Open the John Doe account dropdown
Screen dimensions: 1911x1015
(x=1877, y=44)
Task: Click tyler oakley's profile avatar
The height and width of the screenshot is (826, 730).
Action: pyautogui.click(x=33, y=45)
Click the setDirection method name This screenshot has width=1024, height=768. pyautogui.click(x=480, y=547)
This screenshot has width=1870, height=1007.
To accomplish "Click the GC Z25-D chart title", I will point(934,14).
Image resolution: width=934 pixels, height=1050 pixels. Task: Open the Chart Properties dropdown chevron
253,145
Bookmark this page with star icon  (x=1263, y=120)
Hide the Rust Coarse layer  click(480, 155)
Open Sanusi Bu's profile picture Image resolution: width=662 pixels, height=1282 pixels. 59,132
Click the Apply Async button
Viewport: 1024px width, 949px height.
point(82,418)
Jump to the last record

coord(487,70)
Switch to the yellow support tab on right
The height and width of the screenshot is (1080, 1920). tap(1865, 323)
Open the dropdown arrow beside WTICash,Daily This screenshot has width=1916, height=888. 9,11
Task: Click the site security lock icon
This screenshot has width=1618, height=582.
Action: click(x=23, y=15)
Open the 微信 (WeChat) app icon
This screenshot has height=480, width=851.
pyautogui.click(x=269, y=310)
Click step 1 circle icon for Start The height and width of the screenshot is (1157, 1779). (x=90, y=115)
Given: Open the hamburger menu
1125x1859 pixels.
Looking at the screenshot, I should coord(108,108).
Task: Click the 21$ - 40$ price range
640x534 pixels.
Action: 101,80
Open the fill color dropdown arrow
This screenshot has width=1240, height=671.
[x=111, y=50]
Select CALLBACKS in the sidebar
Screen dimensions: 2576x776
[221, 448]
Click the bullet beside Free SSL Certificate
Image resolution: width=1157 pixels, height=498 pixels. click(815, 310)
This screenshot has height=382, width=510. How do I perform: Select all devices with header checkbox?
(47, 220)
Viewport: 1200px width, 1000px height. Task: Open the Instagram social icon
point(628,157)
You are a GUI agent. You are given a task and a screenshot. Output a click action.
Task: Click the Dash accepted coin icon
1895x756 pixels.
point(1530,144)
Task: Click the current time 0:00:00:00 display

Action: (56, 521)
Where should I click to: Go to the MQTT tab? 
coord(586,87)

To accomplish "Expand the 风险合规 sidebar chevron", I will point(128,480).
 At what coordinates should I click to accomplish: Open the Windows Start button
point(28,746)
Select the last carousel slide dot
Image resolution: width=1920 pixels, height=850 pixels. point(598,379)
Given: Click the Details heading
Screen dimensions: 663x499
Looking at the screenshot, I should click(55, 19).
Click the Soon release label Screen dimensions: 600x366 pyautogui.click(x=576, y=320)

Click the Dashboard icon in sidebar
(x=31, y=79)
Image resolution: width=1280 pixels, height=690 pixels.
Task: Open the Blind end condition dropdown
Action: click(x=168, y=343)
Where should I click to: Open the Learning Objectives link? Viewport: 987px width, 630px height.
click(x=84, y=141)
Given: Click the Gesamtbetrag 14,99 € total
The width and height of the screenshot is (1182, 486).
——————————
[What is being asked] Exactly what appears above must be set down again in full.

[Exercise output]
Open the John Doe account dropdown
Screen dimensions: 1911x1015
(x=1877, y=44)
Task: Click tyler oakley's profile avatar
The height and width of the screenshot is (826, 730).
Action: pyautogui.click(x=33, y=45)
Click the setDirection method name This screenshot has width=1024, height=768. pyautogui.click(x=480, y=547)
This screenshot has width=1870, height=1007.
To accomplish "Click the GC Z25-D chart title", I will point(934,14).
Image resolution: width=934 pixels, height=1050 pixels. Task: Open the Chart Properties dropdown chevron
253,145
Bookmark this page with star icon  (x=1263, y=120)
Hide the Rust Coarse layer  click(480, 155)
Open Sanusi Bu's profile picture Image resolution: width=662 pixels, height=1282 pixels. 59,132
Click the Apply Async button
Viewport: 1024px width, 949px height.
point(82,418)
Jump to the last record

coord(487,70)
Switch to the yellow support tab on right
The height and width of the screenshot is (1080, 1920). tap(1865, 323)
Open the dropdown arrow beside WTICash,Daily This screenshot has width=1916, height=888. 9,11
Task: Click the site security lock icon
This screenshot has width=1618, height=582.
Action: click(x=23, y=15)
Open the 微信 (WeChat) app icon
This screenshot has height=480, width=851.
pyautogui.click(x=269, y=310)
Click step 1 circle icon for Start The height and width of the screenshot is (1157, 1779). (x=90, y=115)
Given: Open the hamburger menu
1125x1859 pixels.
Looking at the screenshot, I should coord(108,108).
Task: Click the 21$ - 40$ price range
640x534 pixels.
Action: 101,80
Open the fill color dropdown arrow
This screenshot has width=1240, height=671.
[x=111, y=50]
Select CALLBACKS in the sidebar
Screen dimensions: 2576x776
[221, 448]
Click the bullet beside Free SSL Certificate
Image resolution: width=1157 pixels, height=498 pixels. click(815, 310)
This screenshot has height=382, width=510. How do I perform: Select all devices with header checkbox?
(47, 220)
Viewport: 1200px width, 1000px height. Task: Open the Instagram social icon
point(628,157)
You are a GUI agent. You are given a task and a screenshot. Output a click action.
Task: Click the Dash accepted coin icon
1895x756 pixels.
point(1530,144)
Task: Click the current time 0:00:00:00 display

Action: (56, 521)
Where should I click to: Go to the MQTT tab? 
coord(586,87)

To accomplish "Expand the 风险合规 sidebar chevron", I will point(128,480).
 At what coordinates should I click to accomplish: Open the Windows Start button
point(28,746)
Select the last carousel slide dot
Image resolution: width=1920 pixels, height=850 pixels. point(598,379)
Given: Click the Details heading
Screen dimensions: 663x499
Looking at the screenshot, I should click(55, 19).
Click the Soon release label Screen dimensions: 600x366 pyautogui.click(x=576, y=320)

Click the Dashboard icon in sidebar
(x=31, y=79)
Image resolution: width=1280 pixels, height=690 pixels.
Task: Open the Blind end condition dropdown
Action: click(x=168, y=343)
Where should I click to: Open the Learning Objectives link? Viewport: 987px width, 630px height.
click(x=84, y=141)
Given: Click the Gesamtbetrag 14,99 € total
The width and height of the screenshot is (1182, 486).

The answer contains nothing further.